With the victory of the Roman emperor Constantine at the Battle of Milvian Bridge in 312 AD, Christianity became a lawful and then the privileged religion of the Roman Empire. The faith, already spread around the Mediterranean, now expressed itself in buildings. Christian architecture was designed to correspond to the civic and imperial forms of ancient Roman architecture, because the architects and building craftsmen mastered these forms. The Aula regia, the typical audience hall of imperial palaces with a throne apse, became the model for aisleless churches (later developed into hall churches), whereas the Basilica building type, with a higher central nave flanked by two or more lower longitudinal aisles, commonly used for market halls in the Roman era, became the most widespread building type for churches in the East and West, sometimes with galleries and clerestories. While civic basilicas mostly had no apses, or sometimes apses at either end, the Christian basilica usually had a single apse (like the aula regia) where the bishop and presbyters sat in a dais behind the altar. While pagan basilicas had as their focus a statue of the emperor, Christian basilicas focused on the altar as place of the Eucharist. Central buildings, often modeled on Roman official buildings, with circular (rotunda - like the Pantheon, Rome), oval, square, cruciform, hexagonal, octagonal, nonagonal or higher polygonal building shapes, also served as models, for example for the 6th century Basilica of San Vitale in Ravenna. The Roman temple, on the other hand, was only suitable as a design for smaller chapels, as it only had a small cella inside, to which only the priests had access, but not the congregation, as in Christian churches.

The first very large Christian churches were built in Rome in the early 4th century: Old St. Peter's Basilica, Basilica of Saint Paul Outside the Walls, San Giovanni in Laterano, Santa Maria Maggiore, and in the early 5th century Santa Sabina (which of Rome's ancient churches has most faithfully preserved its original appearance).

In Ravenna, the temporary ruler's residence shortly before and after the fall of the Roman Empire (476), many early Christian churches were not only newly built but have also been preserved to this day: In the 5th century the Mausoleum of Galla Placidia and the Baptistery of Neon were built and in the 6th century the Basilica of Sant'Apollinare Nuovo, Basilica of Sant'Apollinare in Classe, Basilica of San Vitale, the Arian Baptistery and the Archbishop's Chapel.

In addition to such new church buildings, a number of ancient temples or civil buildings were later converted into churches, especially after the fall of the Roman Empire, for instance the Pantheon, Rome, the Temple of Antoninus and Faustina, Rome, Sant'Adriano al Foro, Rome (the former Curia Julia), the Mausoleum of Constantina, Rome, Santa Maria degli Angeli e dei Martiri (the former frigidarium and tepidarium of the Baths of Diocletian), Santa Croce in Gerusalemme, Rome (a former Imperial aula), Santa Balbina, Rome (the hall of a private palace of Lucius Fabius Cilo), the Cathedral of Syracuse (a Greek temple), the Temple of Minerva, Assisi, the Maison carrée in Nîmes, France (a former temple), the Baptistère Saint-Jean in Poitiers, France (a former civil building).
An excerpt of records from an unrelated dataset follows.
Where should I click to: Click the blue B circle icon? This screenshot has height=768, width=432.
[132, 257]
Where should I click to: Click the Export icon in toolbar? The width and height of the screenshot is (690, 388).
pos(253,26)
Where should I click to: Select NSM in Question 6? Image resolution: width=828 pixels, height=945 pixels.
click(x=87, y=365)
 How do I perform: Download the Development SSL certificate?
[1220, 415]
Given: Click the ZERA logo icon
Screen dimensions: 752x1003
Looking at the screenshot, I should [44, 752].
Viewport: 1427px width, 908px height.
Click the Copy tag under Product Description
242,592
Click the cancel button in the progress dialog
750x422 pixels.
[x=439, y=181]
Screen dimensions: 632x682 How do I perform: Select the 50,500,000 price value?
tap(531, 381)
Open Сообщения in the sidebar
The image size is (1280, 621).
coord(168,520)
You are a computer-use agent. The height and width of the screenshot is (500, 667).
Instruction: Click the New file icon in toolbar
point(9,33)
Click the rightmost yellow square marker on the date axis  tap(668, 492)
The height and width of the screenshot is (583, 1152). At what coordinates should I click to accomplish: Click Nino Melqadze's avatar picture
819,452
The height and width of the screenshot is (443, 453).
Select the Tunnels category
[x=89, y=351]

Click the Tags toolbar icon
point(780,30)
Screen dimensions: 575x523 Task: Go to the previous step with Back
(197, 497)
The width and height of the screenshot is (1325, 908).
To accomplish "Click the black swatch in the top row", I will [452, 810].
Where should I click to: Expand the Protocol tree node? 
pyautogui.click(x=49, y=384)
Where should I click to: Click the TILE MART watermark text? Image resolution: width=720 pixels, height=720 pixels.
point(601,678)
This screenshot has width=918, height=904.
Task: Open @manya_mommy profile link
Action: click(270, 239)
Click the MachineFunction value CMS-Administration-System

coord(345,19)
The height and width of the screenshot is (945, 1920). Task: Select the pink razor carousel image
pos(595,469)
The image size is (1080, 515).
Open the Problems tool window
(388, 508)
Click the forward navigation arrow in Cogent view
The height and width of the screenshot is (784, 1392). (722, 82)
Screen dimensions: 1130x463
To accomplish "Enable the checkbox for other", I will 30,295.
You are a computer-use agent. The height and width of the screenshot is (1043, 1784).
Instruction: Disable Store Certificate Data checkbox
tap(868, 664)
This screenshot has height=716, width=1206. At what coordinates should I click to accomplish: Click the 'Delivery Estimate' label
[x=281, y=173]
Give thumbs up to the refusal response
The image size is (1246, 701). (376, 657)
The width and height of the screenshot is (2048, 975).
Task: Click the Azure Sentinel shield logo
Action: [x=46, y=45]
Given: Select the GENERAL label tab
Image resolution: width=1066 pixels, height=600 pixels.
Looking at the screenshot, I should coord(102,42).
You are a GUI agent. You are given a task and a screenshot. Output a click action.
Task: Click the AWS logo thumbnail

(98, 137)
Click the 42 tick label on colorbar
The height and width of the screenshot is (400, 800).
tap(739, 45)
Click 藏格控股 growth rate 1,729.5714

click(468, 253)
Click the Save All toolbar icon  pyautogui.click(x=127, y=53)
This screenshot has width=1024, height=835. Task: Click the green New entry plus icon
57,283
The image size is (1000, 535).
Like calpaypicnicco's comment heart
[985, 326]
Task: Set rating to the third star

The early churches distinguished themselves from pagan temples by the simplicity in their execution; a lot of brickwork and little marble, no plastic arts, no "moving" scenes. The glass mosaics were suggestive (poster function) but made of comparatively cheap material. Depictions of saints like those in Ravenna were deliberately not lifelike, but rather "disembodied". The outer walls were only lightened up by the partially large windows. It was only later that the upper part of the facade was decorated with mosaics. In much later eras were these basilicas more richly decorated, with magnificent Renaissance ceilings and marble walls, pompous statues and stucco, such as the still standing Roman ones, Basilica of Saint Paul Outside the Walls, San Giovanni in Laterano, Santa Maria Maggiore. The Ravenna Basilica of Sant'Apollinare in Classe still gives a relatively authentic impression, with the original columns, mosaics and the open beamed ceiling as well as the exterior.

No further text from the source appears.